Sarah Ali and her masterpiece “Imperium Chroma de Musical”
Sarah Ali and her masterpiece “Imperium Chroma de Musical”

YOUNG artist Sarah Ali recently held a private art exhibition at Palm Foundation in Woodbrook, at which she put up for sale 15 pieces of art and six silk scarves to help pay for her tertiary education.

All the pieces, silks included, were sold-out on the night, with the exception of the largest.

The outgoing head girl at Bishop Anstey High School, Ali said, “I cannot even begin to describe my surprise at finding out that so many people wanted to buy my pieces. When I saw those orange ‘sold’ stickers going up next to the pieces I was in awe. I felt so blessed to know that my gift from God was being admired by so many people. I also felt incredibly empowered, as if a young artist as myself could host such a successful first exhibition, then I could do anything, and I could encourage young people like myself to take that leap of faith and share their talents with the world.

Can You See Me

“The biggest thing this exhibition taught me was that if you just have faith God will make all things happen.”

Ali got a partial scholarship to attend the Florida Institute of Technology (FIT) to do biomedical engineering. But the fees are high and though the $20,000 raised so far from the sale of her art pieces will help, she is hoping that her biggest piece, Imperium Chroma de Musical, will be sold before she leaves on August 2.

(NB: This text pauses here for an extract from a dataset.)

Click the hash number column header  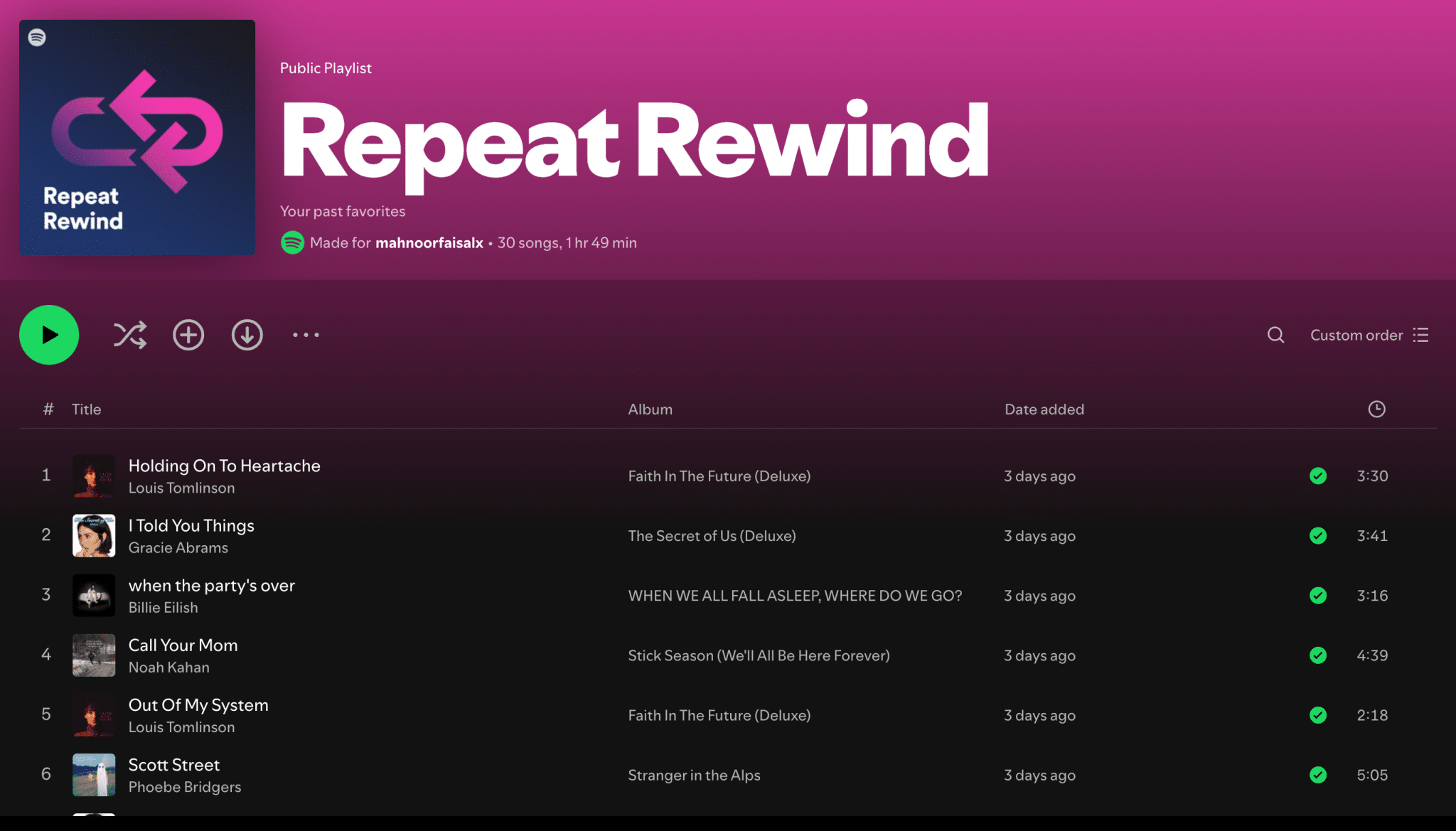[x=48, y=409]
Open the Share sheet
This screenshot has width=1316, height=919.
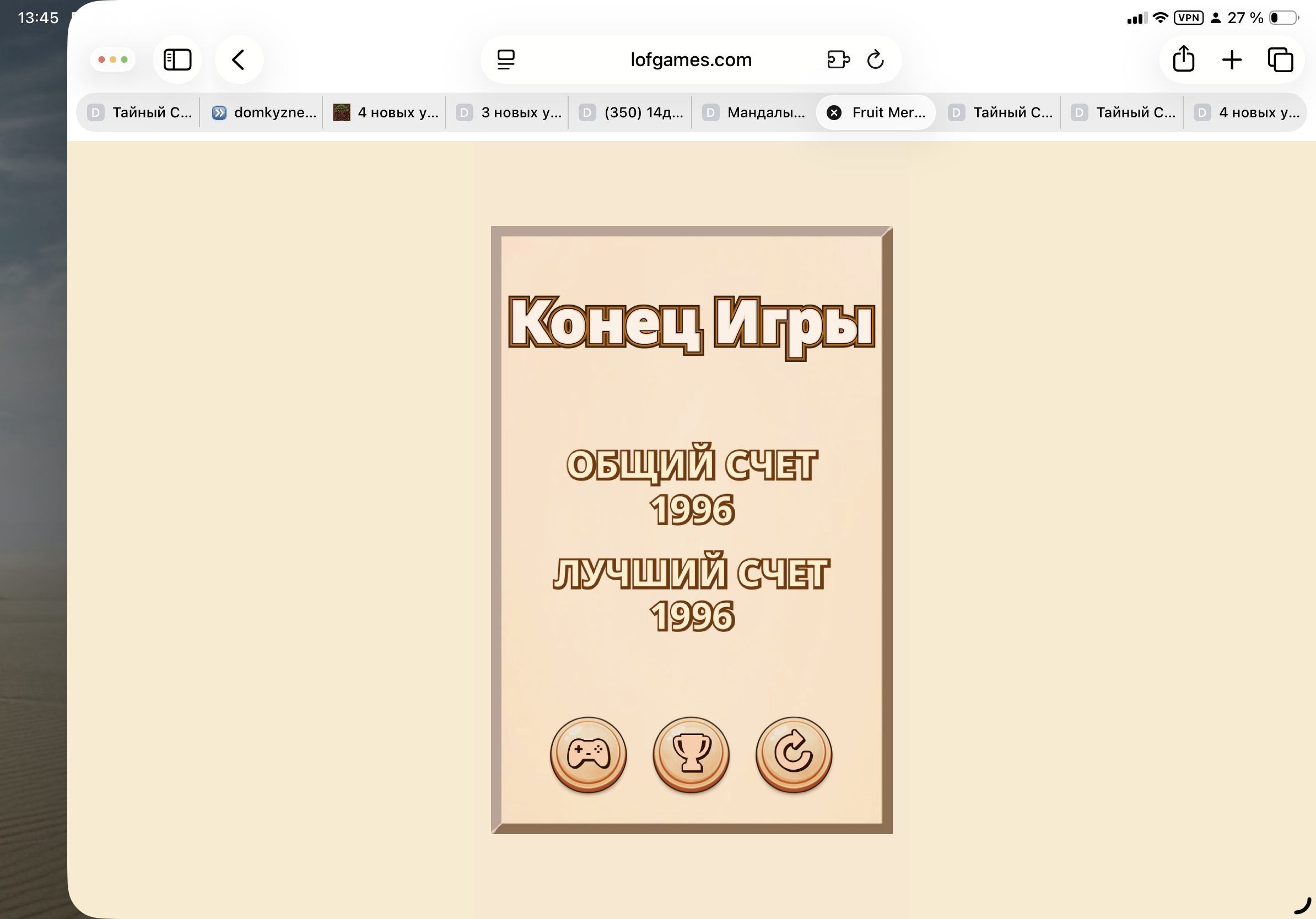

Asked if she hopes for an additional scholarship from the government, Ali said, “I have given my all in my CAPE exams, so yes, I am praying for a government scholarship. It would make things a lot easier for my family. I come from a single-parent family so a scholarship would take a huge load off my mom’s shoulders. I am just hoping that the work that I put in would be enough to allow me to receive such an honour.”

Ali got the international scholarship on the basis of her SAT scores: she did the SATs right before her Unit 1 exams for CAPE in 2017.

The Joy of the Lord

The scholarship is only awarded to top-performing international students. The engineering programme for which she got the scholarship is for four years, but can be reduced depending on how well she performs in her CAPE exams. Those results are expected to be released next month, and Ali says she is anxiously awaiting them with fingers crossed.

Noting that what she is going to study at tertiary level is so different from her art, Ali explained, “Art is my way of relaxing and stepping away from the chaos that is the world we live in.

“I am studying biomedical engineering, however, because science is my passion. My goal is to enter the field of cancer care, treatment and research. My eyes are set on improving the care of cancer patients, specifically in TT.”

Sarah Ali gives her mom Rhonda Spring a hug

Ali said both her grandfather and godmother recently died because they could not access top-notch care and said she wants to help people like them and their families.

But as far as her art is concerned, she said, “I can never stop painting and sculpting. I have always done art alongside my STEM (science, technology, engineering and mathematics) subjects; art was my extra subject for both CSEC and CAPE. I had to balance all of my science classes during school hours, then paint when I got home and whenever I found free time. I made time for it because it helped me to de-stress and relax. So no fear, this will not be my only art show. There is more in store.

“Also, my artistic talent will allow me to add a creative spin on new ideas to treat cancer.”

Ali placed fourth on the CSEC Visual Arts Regional Merit List in 2016, seventh on the CAPE Visual Arts Regional Merit List in 2016 for Unit 1, was named Women in Art’s Artist of the Year for 2017, was Bishop Anstey head girl 2017-2018 and an altar server for seven years at St Michael and All Angels’ Anglican Parish in Diamond Vale.